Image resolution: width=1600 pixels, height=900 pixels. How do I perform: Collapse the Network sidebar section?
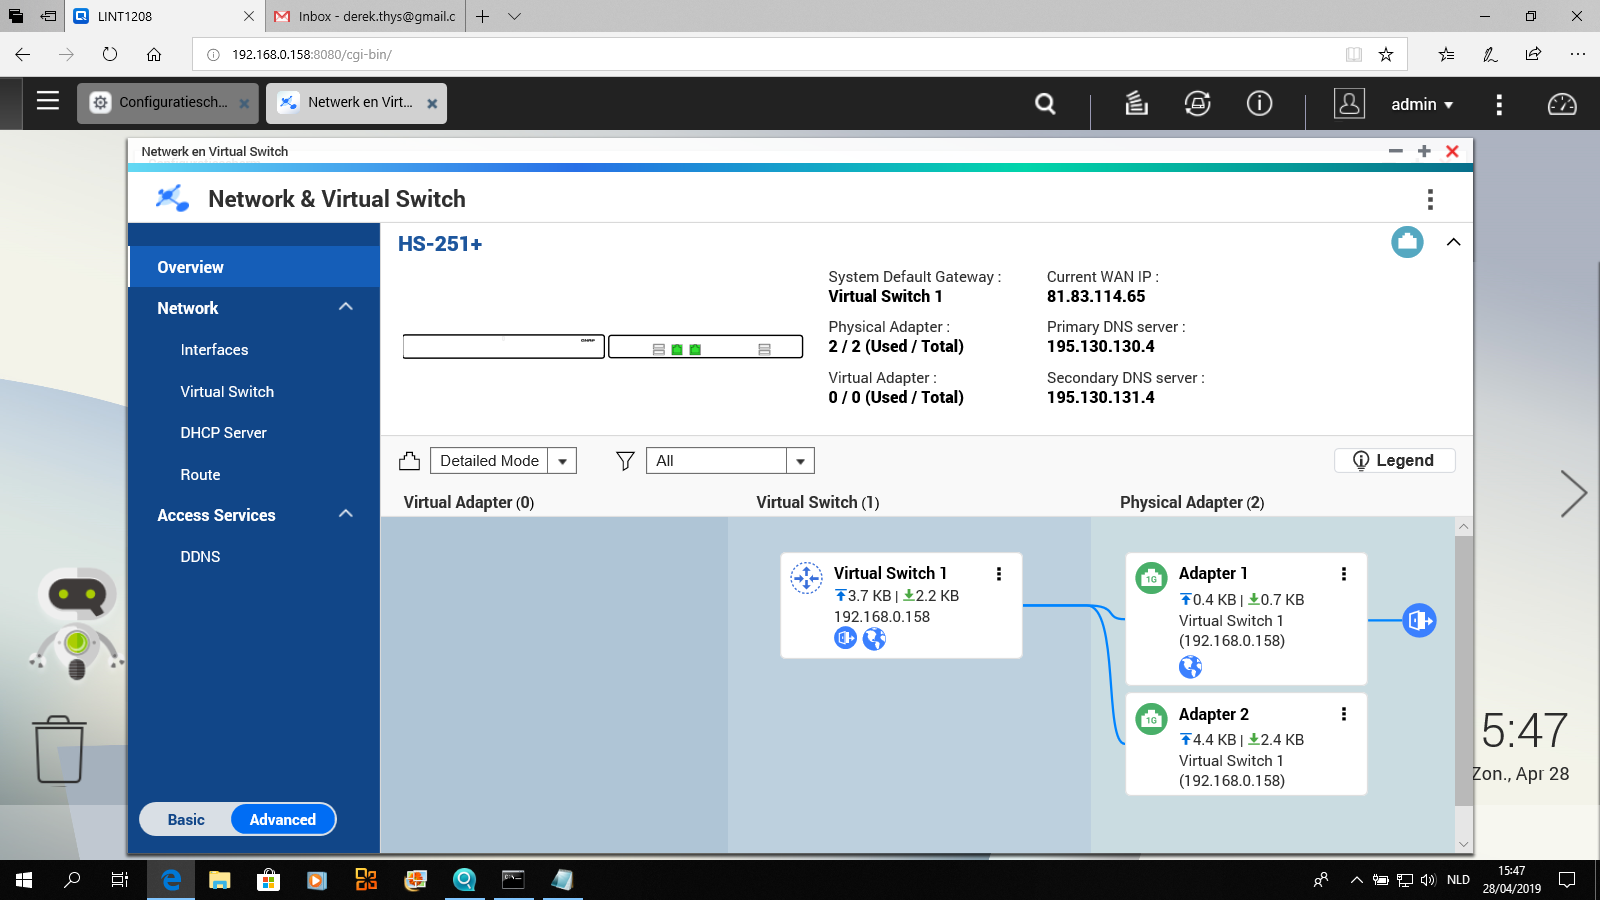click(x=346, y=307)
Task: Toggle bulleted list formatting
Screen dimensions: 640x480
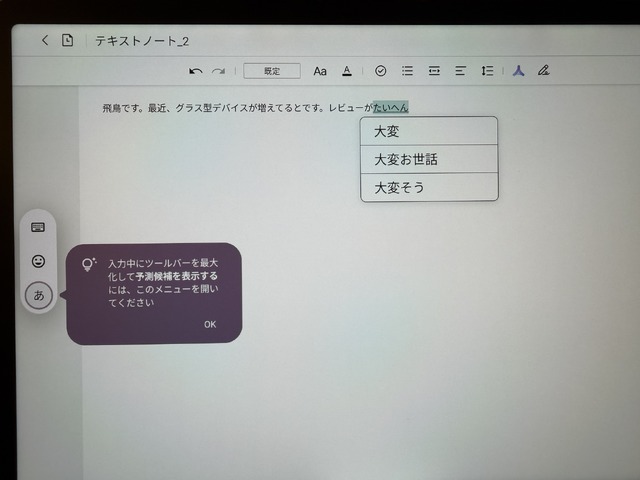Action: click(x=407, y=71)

◆ ◆ ◆ ◆

▶ YOUR GOAL: Retype exactly the lines above, starting at the line containing "Task: Toggle bulleted list formatting" and ending with the last line, both included; leave out the pictures.

▶ YOUR SOLUTION:
Task: Toggle bulleted list formatting
Screen dimensions: 640x480
Action: click(x=407, y=71)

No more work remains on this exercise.